Tuesday, February 23, 2010

Chung or Hammam

AFC president Mohamed Hammam appears to have signaled his intention to challenge Sepp Blatter for the FIFA presidency in elections next year.

Speaking at a press conference in Seoul, Hammam said: “We would like to see an Asian as the president of FIFA. This represents and reflects the importance of our continent. The AFC’s slogan is ‘The Future is Asia’. And this is true in all spheres of the sport.

“I believe that the time has come for an Asian to come forward for this position. And there is more than one potential candidate available from Asia to lead world football. When we have that person I hope the whole of Asia will unite behind him.”

Blatter, 73, has said he will stand for a fourth term in office at the 2011 FIFA Congress. "I've not finished my mission in football yet. I need more time," he said.

At the AFC Congress last May, Hammam survived a challenge to his FIFA Executive Committee seat following a bitter campaign characterized by personal
attacks, power abuse claims and cash bribes for votes. He retained the seat after drawing 23 votes to the 21 received by Bahraini royal, Sheik Salman bin Ebrahim Al-Khalifa.

And he appears to have buried the hatchet with Korea’s Chung Mong-joon, a FIFA vice president and member of the AFC Executive Committee, who had led a coalition of opponents against Hammam at congress. Chung is honorary president of the KFA.

“We have had our differences. We have used our differences for the benefit of Asian football.
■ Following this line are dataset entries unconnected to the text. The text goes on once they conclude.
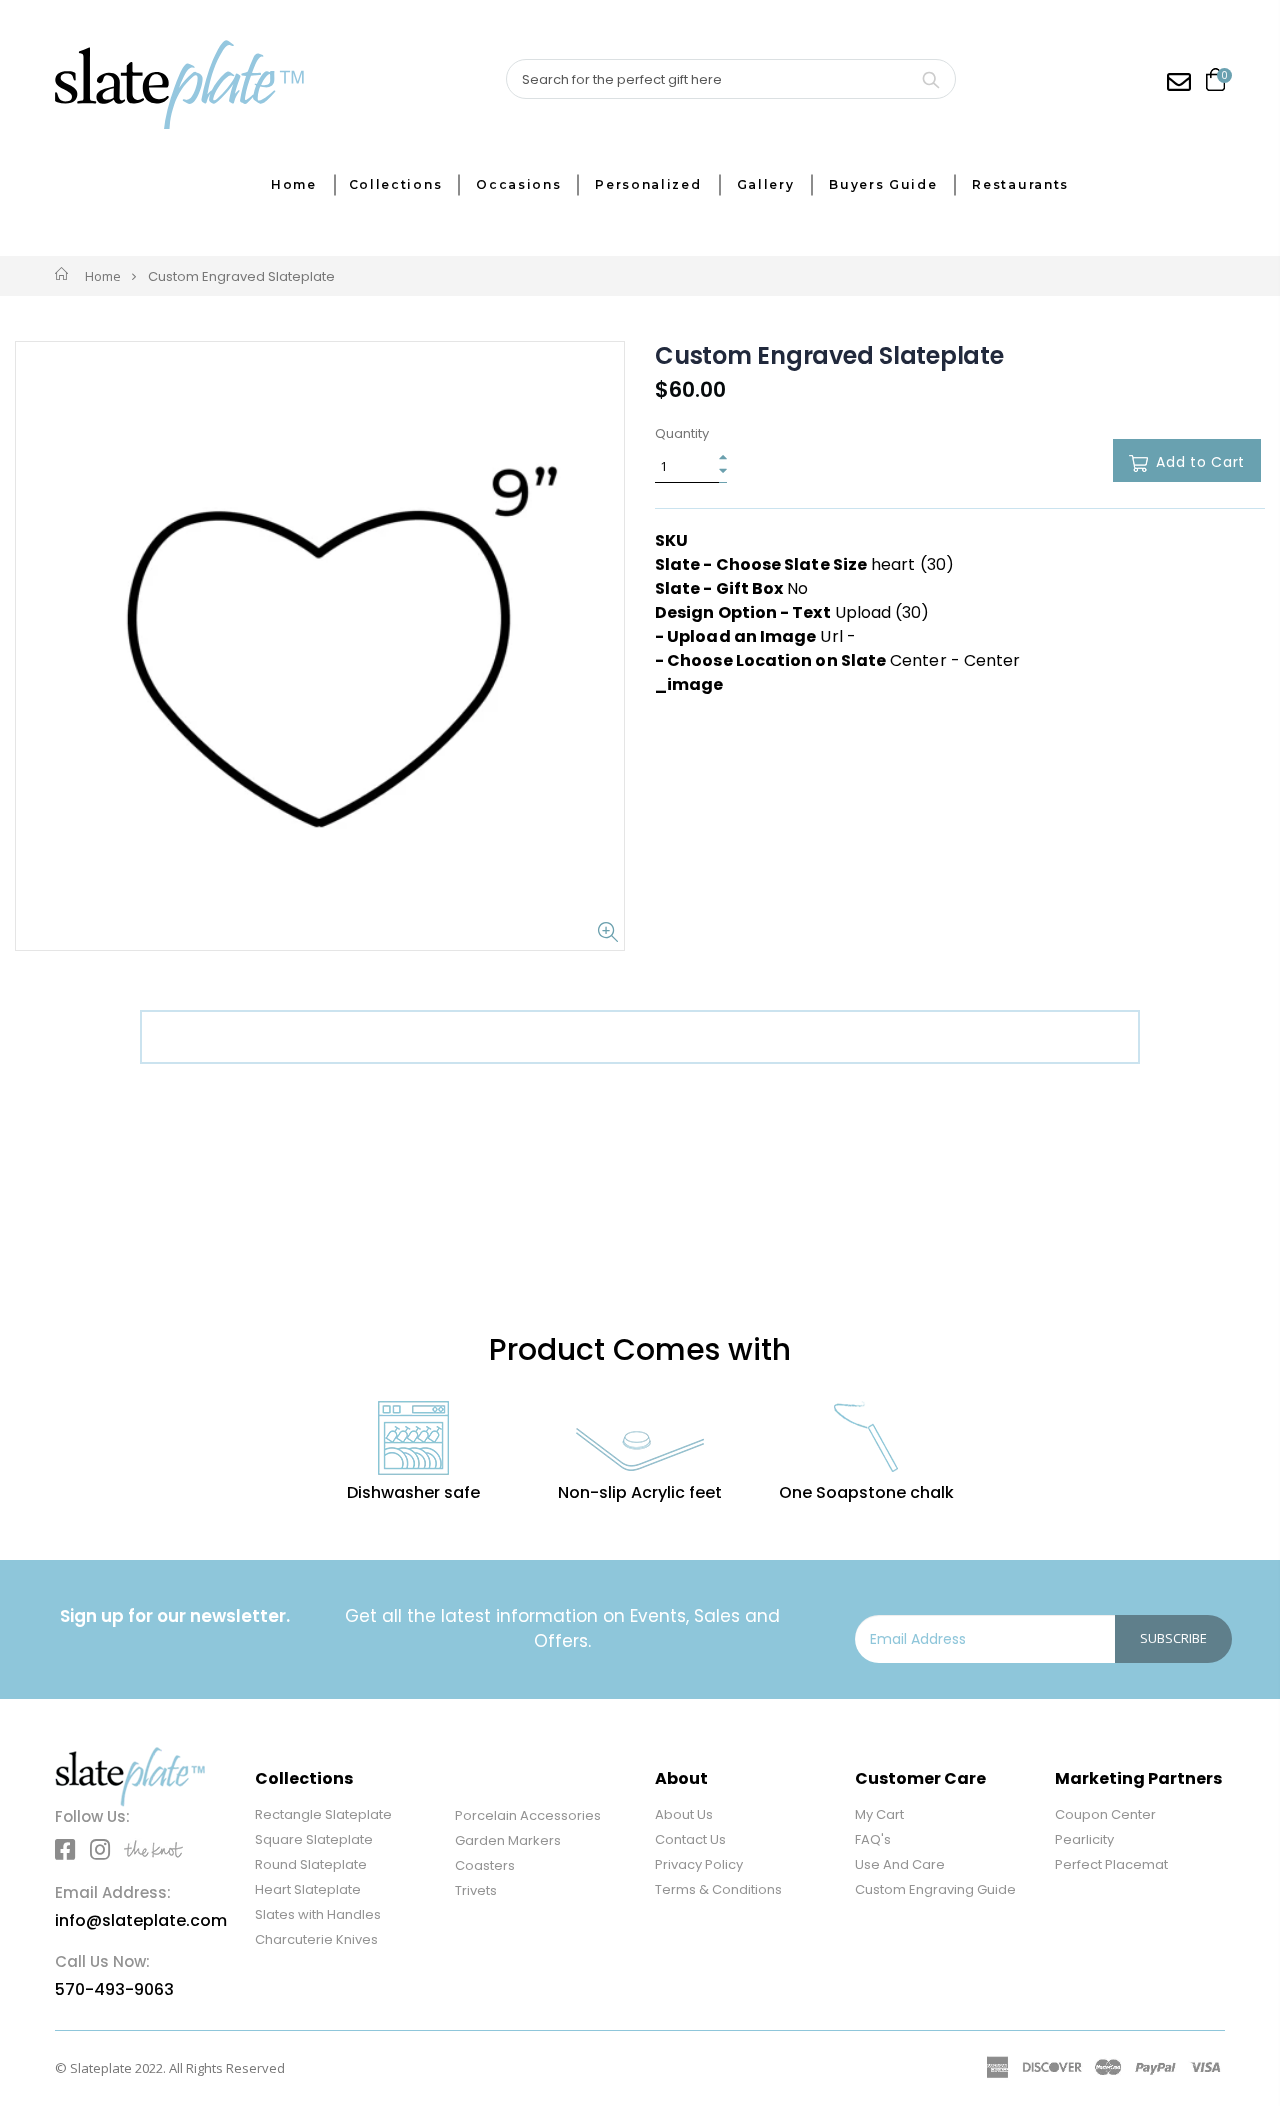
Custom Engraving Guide (935, 1889)
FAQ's (873, 1839)
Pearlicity (1084, 1839)
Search (930, 79)
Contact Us (690, 1839)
Today, our agreements are more than our differences,” he said of his relationship with Chung.

“I have to thank Dr Chung for making this happen because in our executive committee meeting in November 2009 he told all the members that the past was past and it was time to re-unite behind the AFC president.”
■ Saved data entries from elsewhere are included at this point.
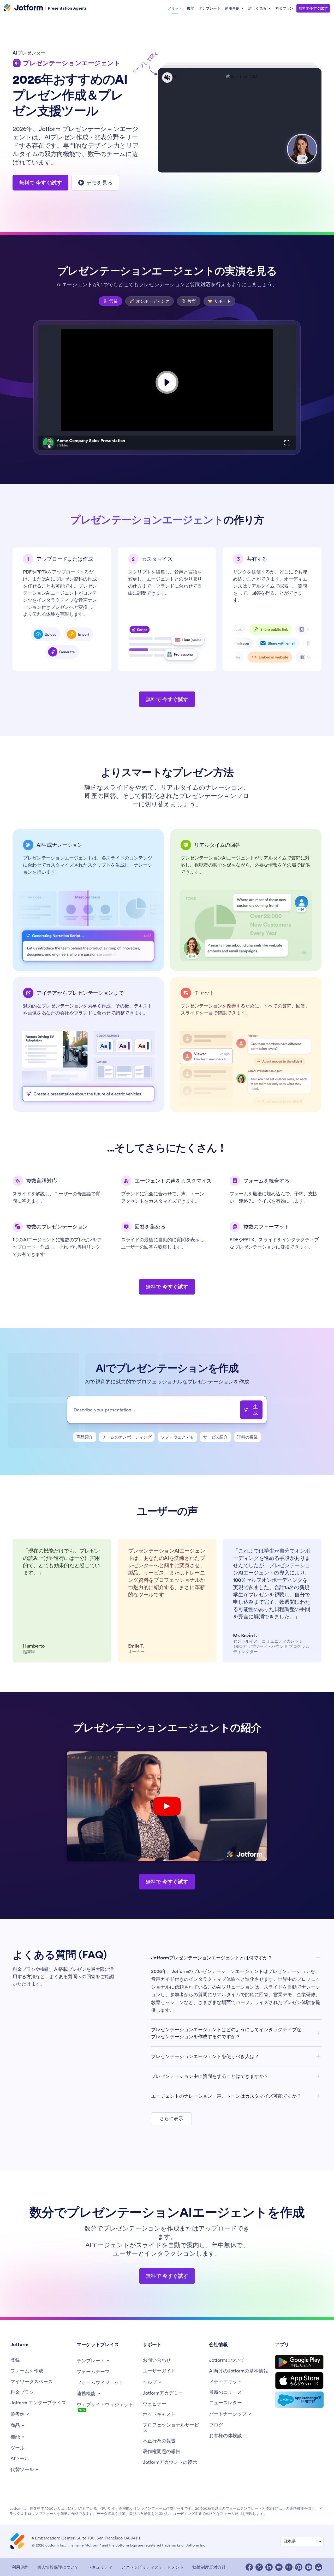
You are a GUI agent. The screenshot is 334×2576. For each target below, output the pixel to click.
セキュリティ (99, 2567)
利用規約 (20, 2567)
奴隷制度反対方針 (209, 2567)
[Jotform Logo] (23, 8)
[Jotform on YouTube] (308, 2567)
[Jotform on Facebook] (249, 2567)
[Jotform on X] (259, 2567)
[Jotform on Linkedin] (269, 2567)
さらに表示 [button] (171, 2118)
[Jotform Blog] (289, 2567)
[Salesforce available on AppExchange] (299, 2400)
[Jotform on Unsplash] (318, 2567)
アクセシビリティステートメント (152, 2567)
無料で (313, 8)
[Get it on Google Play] (299, 2362)
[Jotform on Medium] (279, 2567)
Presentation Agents (67, 7)
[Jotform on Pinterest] (298, 2567)
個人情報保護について (58, 2567)
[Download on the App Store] (299, 2380)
His comments came at a press conference at the Korean FA headquarters on Tuesday. He was accompanied by Chung and Korea Football Association (KFA) President Cho Chung-yung.

Hammam also spoke about the two Asian bids for the 2022 World Cup, insisting he did not have a preference for Qatar over Korea in attempts to bring the World Cup to the continent.

The Qatari, who has headed the AFC since 2002, tried to clarify his position following his meeting with Korean president Lee Myung-bak on Tuesday.

“For Dr Chung and myself, the first priority is to bring the World Cup to Asia. Who gets it is secondary,” he told reporters. “AFC has 46 member Associations and we are representing their interests.”

Hammam met with the Korean president on Tuesday and welcomed the country’s 2022 bid effort. But he offered warmer words for Qatar in talking up the strengths of the bid at the press conference.

“There are so many advantages if Qatar gets to host the World Cup. All the group matches can be played in venues which are within reasonable distance of each other. So one can watch more than one group match the same day.

“Secondly, Qatar will be representing the wishes and hopes of the Middle East. The Middle-East also has the legitimate right to seek peace through football and an event like the World Cup can replace the sorry story of wars.”